+++ EXCERTO DO DOCUMENTO

Espaço de atividade literária pública e memória cronista

sexta-feira, 18 de novembro de 2016

Alexandre Diogo: Felgueirense de fibra (1892-1970)


Continuando a procurar fazer justiça à memória felgueirense, o artigo que desta vez escrevemos visa homenagear um bom exemplo da estirpe felgariana, conforme foi publicado no artigo da colaboração do autor no jornal Semananário de Felgueiras, no número de sexta-feira 18 / 11:

Alexandre Diogo: Felgueirense de fibra (1892-1970)

Assim como dizia velho rifão que se vê a paisagem pelo andar da carruagem, também o ambiente natural duma terra se vislumbra pela sua geração, na qualidade de seus naturais, por quanto os filhos fazem na evolução da propriedade comum. Pois, mais que tudo em que se salientam, houve e felizmente haverá sempre pessoas que pertencem a uma terra, tal a identificação que se mantém em seu percurso.

Ora, vendo pelo andamento que se foi sucedendo, temos conhecimento dum felgueirense antepassado assim, de nome Alexandre Diogo, por quanto sua vida ficou ligada a Felgueiras. Tal sua grande folha de serviços públicos, desde ter sido Bombeiro nos primórdios da corporação da então vila de Felgueiras, até ter sido Soldado do exército que serviu a parte patriótica na grande guerra das trincheiras europeias, assim como foi testemunha do progresso local enquanto contemporâneo da passagem do comboio por Felgueiras e desempenhou funções públicas. Sendo, enfim, um verdadeiro acompanhante da viagem coeva do desenvolvimento concelhio em tempos passados.

Alexandre Diogo, nascido a sete de junho de 1892, na rua da Água Nova, no sopé da subida para o alto de Santa Quitéria, em plena parte alta da então vila de Felgueiras, era senhor de porte, com sentido de responsabilidade em vestir farda, já que serviu a corporação dos Bombeiros Voluntários de Felgueiras, como também foi tropa e combateu com armas de fogo ao serviço da Pátria. Tendo durante quase 30 anos sido bombeiro sempre pronto, sobretudo nas chamadas de noite devido a então morar na rua de Samôça, a pouca distância do quartel. Acontecia, como curiosidade, que tal facto, por ordens do comandante José Maria Likfold da Silva, dava direito a que o primeiro que chegasse era agulheta de serviço da guarnição (composta por motorista, chefe e quatro bombeiros), daí o caso ganhar foros de apreciação pública, enquanto soldado da Paz. Acrescendo juntar ao currículo também ter sido combatente na I Grande Guerra Mundial, de 1914-1918.

++++++

→ **INSTRUÇÕES**: Segundo o texto sobre Alexandre Diogo, em que data e em que rua ele nasceu?

+++ DADOS EXTRAÍDOS

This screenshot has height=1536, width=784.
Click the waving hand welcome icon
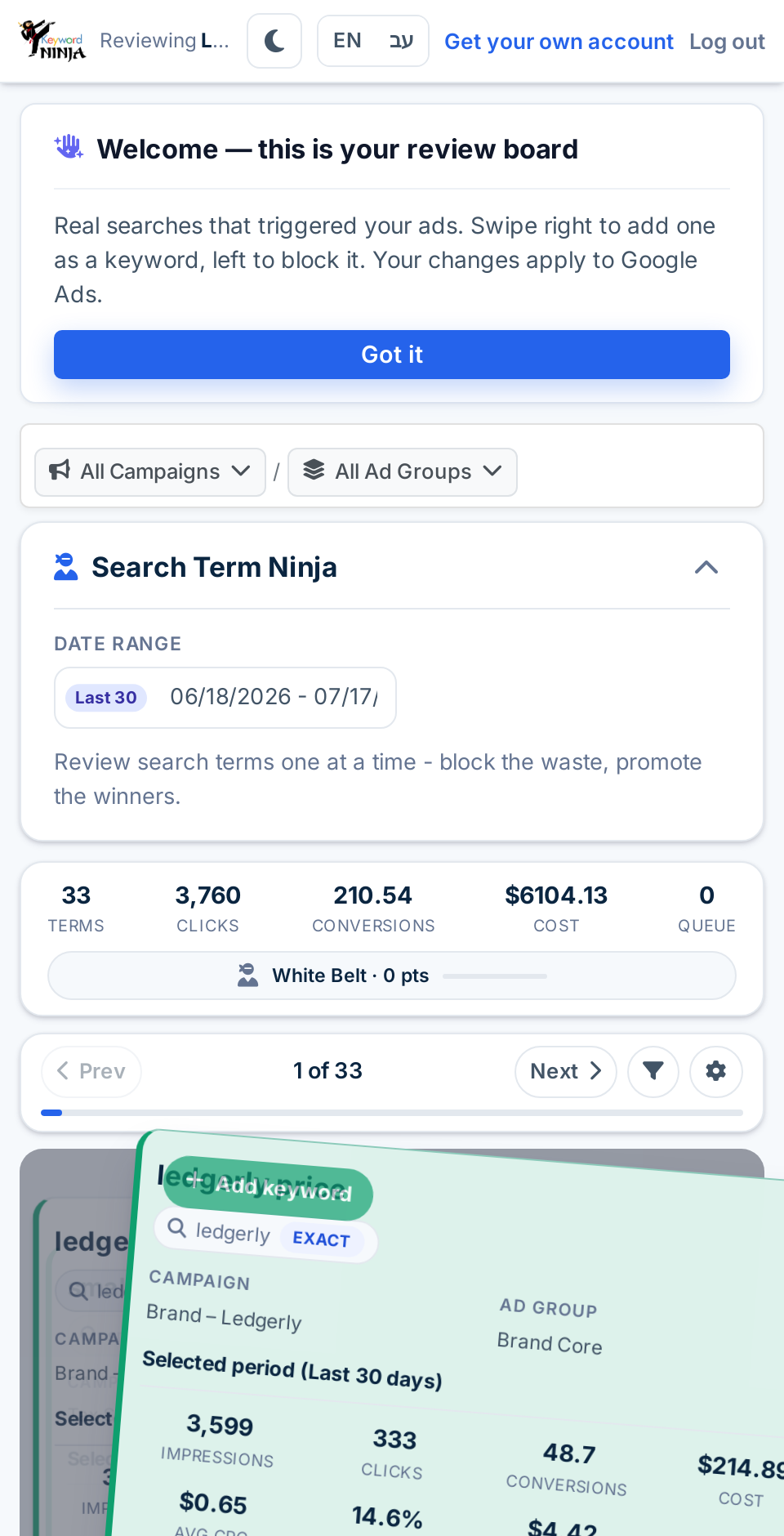[x=69, y=148]

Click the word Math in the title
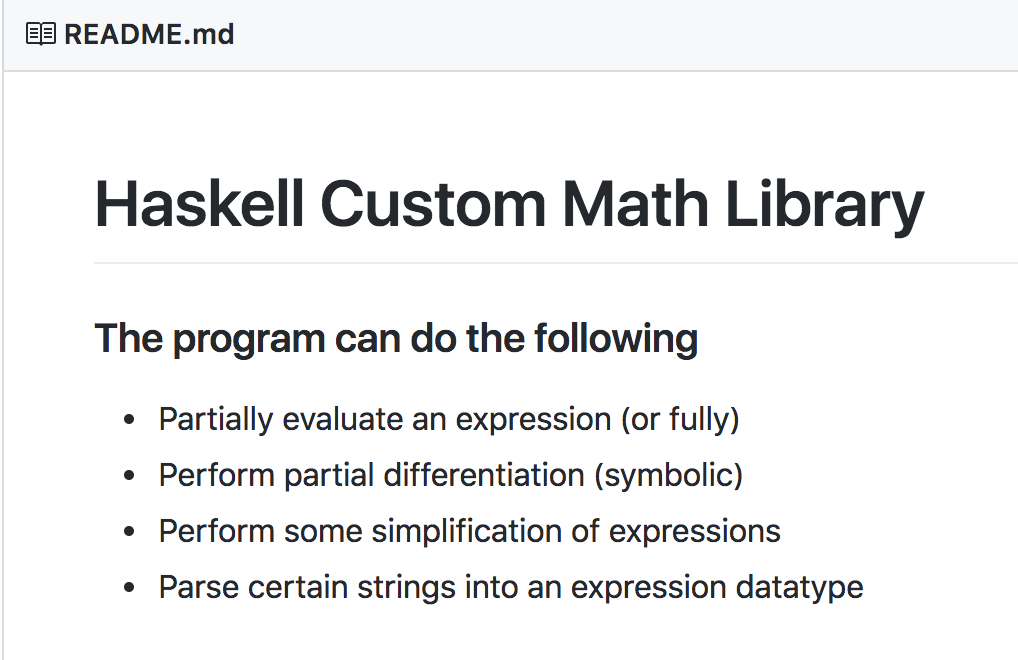point(635,204)
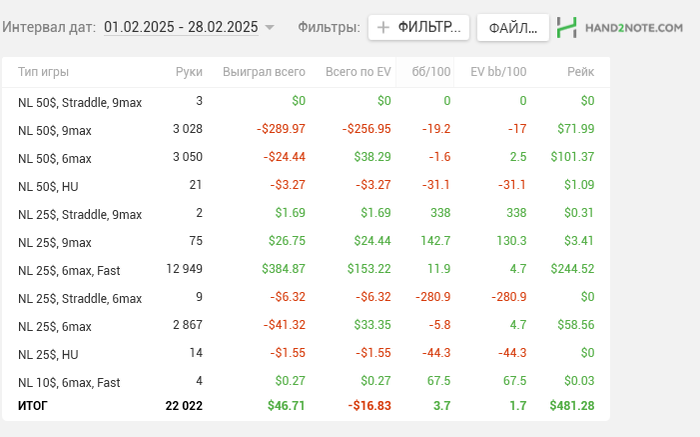Sort by the Рейк column header
Image resolution: width=700 pixels, height=437 pixels.
coord(580,72)
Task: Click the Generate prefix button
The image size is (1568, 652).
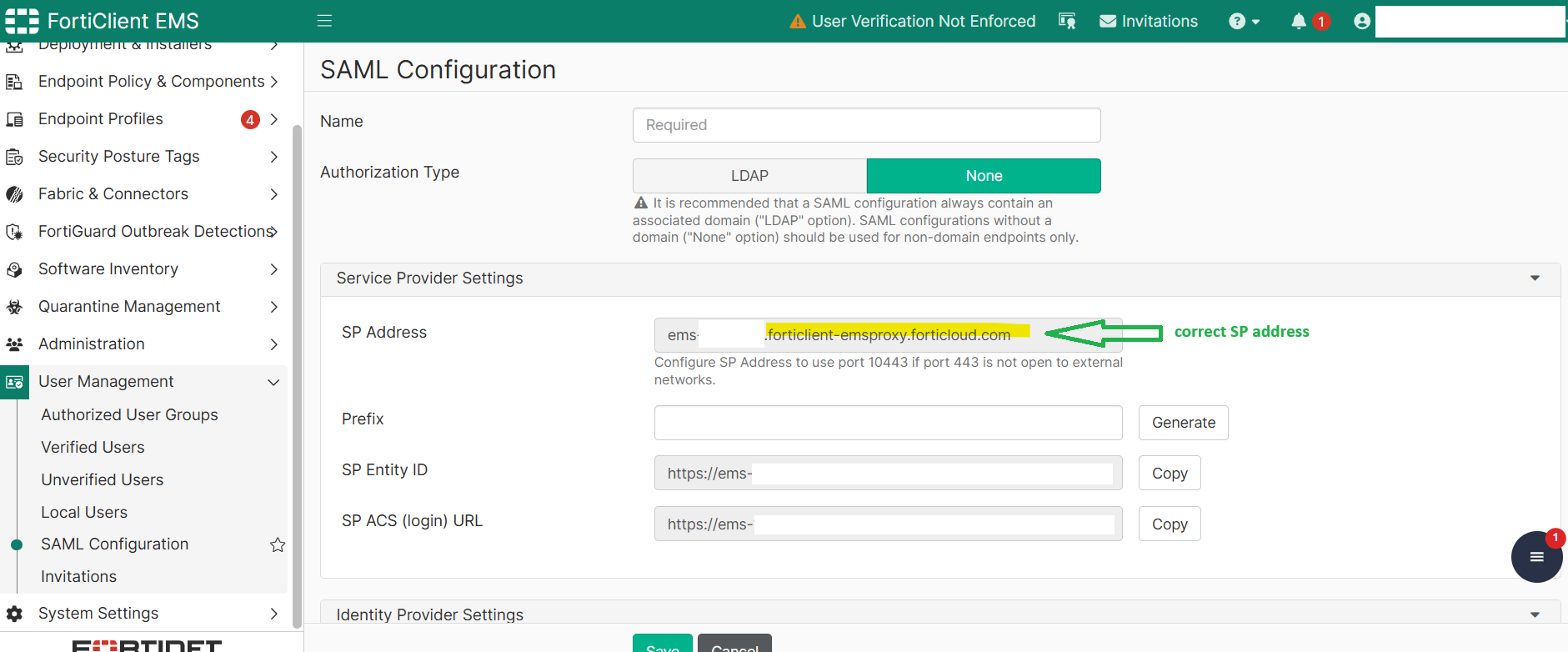Action: click(x=1183, y=423)
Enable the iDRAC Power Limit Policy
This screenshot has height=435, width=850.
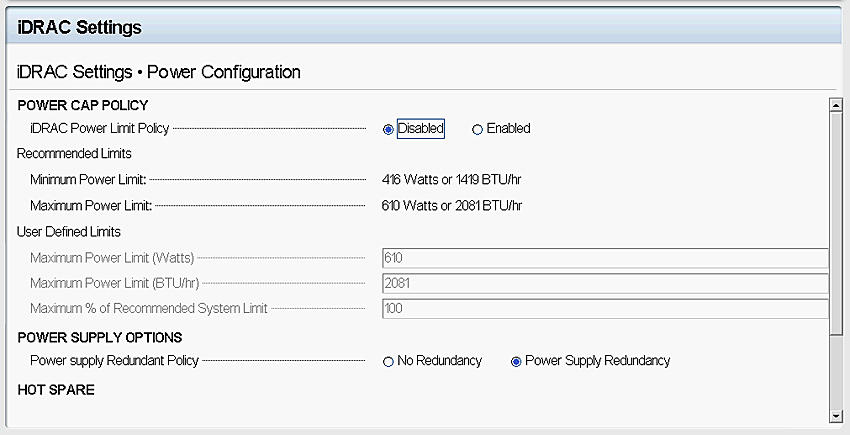[478, 130]
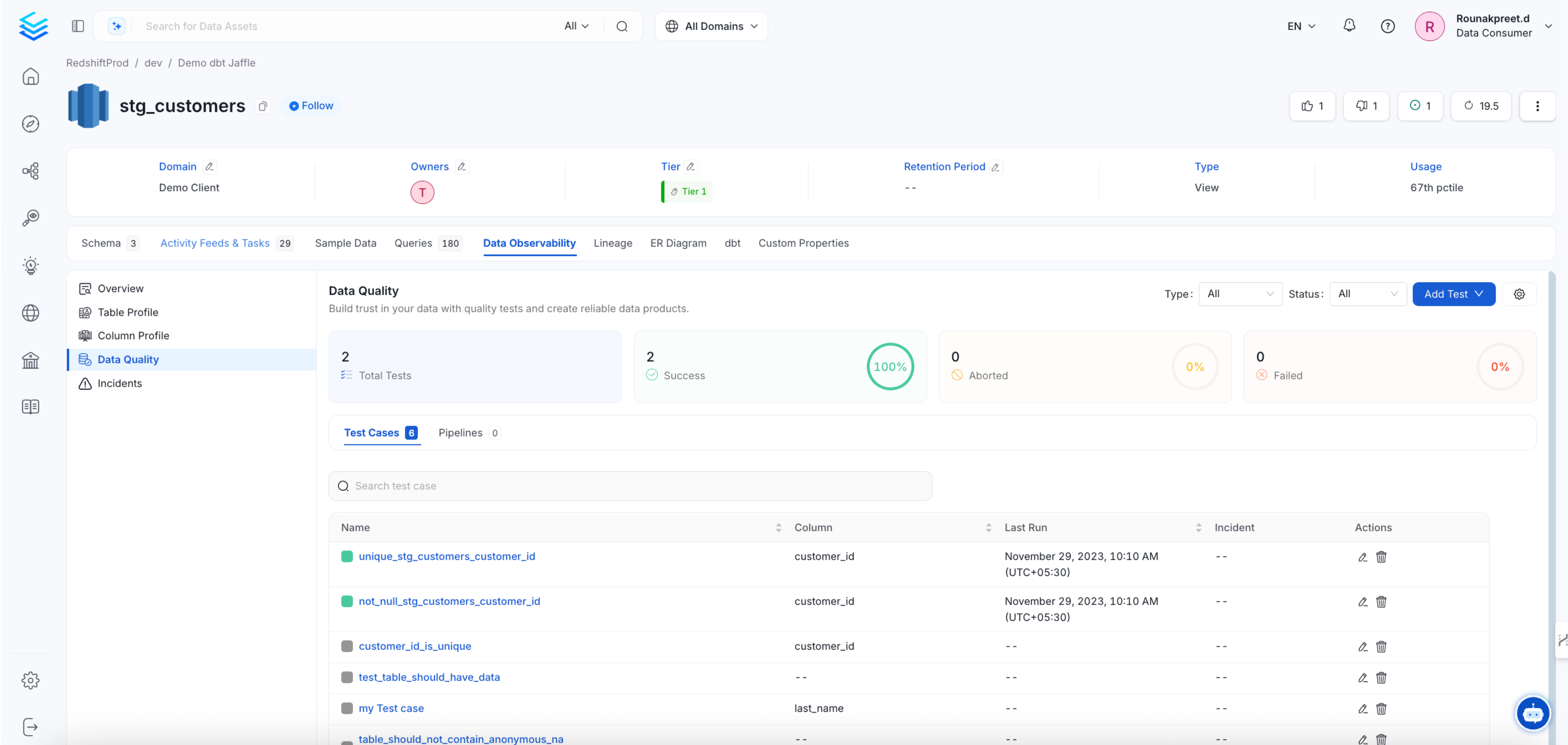Edit Tier with the pencil icon
The height and width of the screenshot is (745, 1568).
pyautogui.click(x=690, y=166)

++++++

→ **RESPOSTA DA TAREFA**: Nasceu a 7 de junho de 1892, na rua da Água Nova.